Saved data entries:
------

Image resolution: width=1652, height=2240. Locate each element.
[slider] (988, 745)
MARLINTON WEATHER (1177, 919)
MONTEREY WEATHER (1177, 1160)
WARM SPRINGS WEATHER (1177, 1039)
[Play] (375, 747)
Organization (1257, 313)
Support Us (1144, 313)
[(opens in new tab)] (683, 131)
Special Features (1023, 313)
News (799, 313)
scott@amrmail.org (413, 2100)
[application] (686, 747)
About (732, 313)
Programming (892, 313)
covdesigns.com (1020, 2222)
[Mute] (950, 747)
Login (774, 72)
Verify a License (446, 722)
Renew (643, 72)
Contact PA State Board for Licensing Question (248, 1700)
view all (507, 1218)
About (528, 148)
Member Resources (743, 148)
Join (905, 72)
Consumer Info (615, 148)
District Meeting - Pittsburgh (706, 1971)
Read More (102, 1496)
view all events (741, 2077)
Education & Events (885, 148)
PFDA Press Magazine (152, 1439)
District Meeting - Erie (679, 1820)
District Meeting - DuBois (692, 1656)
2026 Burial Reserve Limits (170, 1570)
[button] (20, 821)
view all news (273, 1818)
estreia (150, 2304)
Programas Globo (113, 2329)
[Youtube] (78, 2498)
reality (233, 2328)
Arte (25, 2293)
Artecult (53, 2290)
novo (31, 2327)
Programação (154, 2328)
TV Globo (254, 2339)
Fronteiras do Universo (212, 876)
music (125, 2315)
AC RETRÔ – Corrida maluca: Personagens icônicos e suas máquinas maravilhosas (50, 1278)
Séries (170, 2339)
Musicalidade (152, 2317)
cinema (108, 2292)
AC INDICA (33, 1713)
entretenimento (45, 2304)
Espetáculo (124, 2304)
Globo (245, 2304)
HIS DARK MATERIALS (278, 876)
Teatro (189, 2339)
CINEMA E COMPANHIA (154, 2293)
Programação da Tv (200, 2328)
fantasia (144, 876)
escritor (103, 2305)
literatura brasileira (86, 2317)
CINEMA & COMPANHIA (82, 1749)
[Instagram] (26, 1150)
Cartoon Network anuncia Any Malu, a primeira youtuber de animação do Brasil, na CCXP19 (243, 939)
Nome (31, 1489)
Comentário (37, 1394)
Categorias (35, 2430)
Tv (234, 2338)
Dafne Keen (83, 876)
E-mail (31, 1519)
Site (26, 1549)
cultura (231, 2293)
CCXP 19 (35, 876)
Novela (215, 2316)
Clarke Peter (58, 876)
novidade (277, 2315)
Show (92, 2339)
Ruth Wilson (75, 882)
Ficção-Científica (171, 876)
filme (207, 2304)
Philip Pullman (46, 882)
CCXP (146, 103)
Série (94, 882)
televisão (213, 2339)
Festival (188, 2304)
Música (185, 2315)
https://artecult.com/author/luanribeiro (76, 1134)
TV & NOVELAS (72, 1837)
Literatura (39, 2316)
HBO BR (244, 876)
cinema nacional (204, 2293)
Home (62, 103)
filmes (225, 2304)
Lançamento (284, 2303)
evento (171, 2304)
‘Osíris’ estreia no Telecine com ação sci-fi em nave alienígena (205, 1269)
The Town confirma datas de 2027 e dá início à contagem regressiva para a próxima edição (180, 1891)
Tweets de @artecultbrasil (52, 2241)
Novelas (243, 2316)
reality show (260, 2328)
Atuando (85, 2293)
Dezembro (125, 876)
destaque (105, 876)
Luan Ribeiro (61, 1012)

------

TASK STATEMENT –
Each record above should be reproduced in full, exactly as it stands.

SOLUTION FOR THIS EXERCISE –
Image resolution: width=1652, height=2240. Locate each element.
[slider] (988, 745)
MARLINTON WEATHER (1177, 919)
MONTEREY WEATHER (1177, 1160)
WARM SPRINGS WEATHER (1177, 1039)
[Play] (375, 747)
Organization (1257, 313)
Support Us (1144, 313)
[(opens in new tab)] (683, 131)
Special Features (1023, 313)
News (799, 313)
scott@amrmail.org (413, 2100)
[application] (686, 747)
About (732, 313)
Programming (892, 313)
covdesigns.com (1020, 2222)
[Mute] (950, 747)
Login (774, 72)
Verify a License (446, 722)
Renew (643, 72)
Contact PA State Board for Licensing Question (248, 1700)
view all (507, 1218)
About (528, 148)
Member Resources (743, 148)
Join (905, 72)
Consumer Info (615, 148)
District Meeting - Pittsburgh (706, 1971)
Read More (102, 1496)
view all events (741, 2077)
Education & Events (885, 148)
PFDA Press Magazine (152, 1439)
District Meeting - Erie (679, 1820)
District Meeting - DuBois (692, 1656)
2026 Burial Reserve Limits (170, 1570)
[button] (20, 821)
view all news (273, 1818)
estreia (150, 2304)
Programas Globo (113, 2329)
[Youtube] (78, 2498)
reality (233, 2328)
Arte (25, 2293)
Artecult (53, 2290)
novo (31, 2327)
Programação (154, 2328)
TV Globo (254, 2339)
Fronteiras do Universo (212, 876)
music (125, 2315)
AC RETRÔ – Corrida maluca: Personagens icônicos e suas máquinas maravilhosas (50, 1278)
Séries (170, 2339)
Musicalidade (152, 2317)
cinema (108, 2292)
AC INDICA (33, 1713)
entretenimento (45, 2304)
Espetáculo (124, 2304)
Globo (245, 2304)
HIS DARK MATERIALS (278, 876)
Teatro (189, 2339)
CINEMA E COMPANHIA (154, 2293)
Programação da Tv (200, 2328)
fantasia (144, 876)
escritor (103, 2305)
literatura brasileira (86, 2317)
CINEMA & COMPANHIA (82, 1749)
[Instagram] (26, 1150)
Cartoon Network anuncia Any Malu, a primeira youtuber de animação do Brasil, na CCXP19 (243, 939)
Nome (31, 1489)
Comentário (37, 1394)
Categorias (35, 2430)
Tv (234, 2338)
Dafne Keen (83, 876)
E-mail (31, 1519)
Site (26, 1549)
cultura (231, 2293)
CCXP 19 (35, 876)
Novela (215, 2316)
Clarke Peter (58, 876)
novidade (277, 2315)
Show (92, 2339)
Ruth Wilson (75, 882)
Ficção-Científica (171, 876)
filme (207, 2304)
Philip Pullman (46, 882)
CCXP (146, 103)
Série (94, 882)
televisão (213, 2339)
Festival (188, 2304)
Música (185, 2315)
https://artecult.com/author/luanribeiro (76, 1134)
TV & NOVELAS (72, 1837)
Literatura (39, 2316)
HBO BR (244, 876)
cinema nacional (204, 2293)
Home (62, 103)
filmes (225, 2304)
Lançamento (284, 2303)
evento (171, 2304)
‘Osíris’ estreia no Telecine com ação sci-fi em nave alienígena (205, 1269)
The Town confirma datas de 2027 e dá início à contagem regressiva para a próxima edição (180, 1891)
Tweets de @artecultbrasil (52, 2241)
Novelas (243, 2316)
reality show (260, 2328)
Atuando (85, 2293)
Dezembro (125, 876)
destaque (105, 876)
Luan Ribeiro (61, 1012)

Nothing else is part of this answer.